Set down the records below in full, exactly as they read.

__Material to process__:
=== Section Start ===

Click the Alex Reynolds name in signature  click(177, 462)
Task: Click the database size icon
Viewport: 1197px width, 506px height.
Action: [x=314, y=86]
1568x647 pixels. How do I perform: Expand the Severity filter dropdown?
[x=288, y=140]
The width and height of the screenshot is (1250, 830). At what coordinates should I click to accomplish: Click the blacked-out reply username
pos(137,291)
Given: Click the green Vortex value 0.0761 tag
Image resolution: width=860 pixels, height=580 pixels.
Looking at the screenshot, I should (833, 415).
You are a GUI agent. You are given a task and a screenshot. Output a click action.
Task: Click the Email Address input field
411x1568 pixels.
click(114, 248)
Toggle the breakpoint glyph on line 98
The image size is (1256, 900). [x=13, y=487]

=== Section End ===

__Written response__:
Click the Alex Reynolds name in signature  click(177, 462)
Task: Click the database size icon
Viewport: 1197px width, 506px height.
Action: [x=314, y=86]
1568x647 pixels. How do I perform: Expand the Severity filter dropdown?
[x=288, y=140]
The width and height of the screenshot is (1250, 830). At what coordinates should I click to accomplish: Click the blacked-out reply username
pos(137,291)
Given: Click the green Vortex value 0.0761 tag
Image resolution: width=860 pixels, height=580 pixels.
Looking at the screenshot, I should (833, 415).
You are a GUI agent. You are given a task and a screenshot. Output a click action.
Task: Click the Email Address input field
411x1568 pixels.
click(114, 248)
Toggle the breakpoint glyph on line 98
The image size is (1256, 900). [x=13, y=487]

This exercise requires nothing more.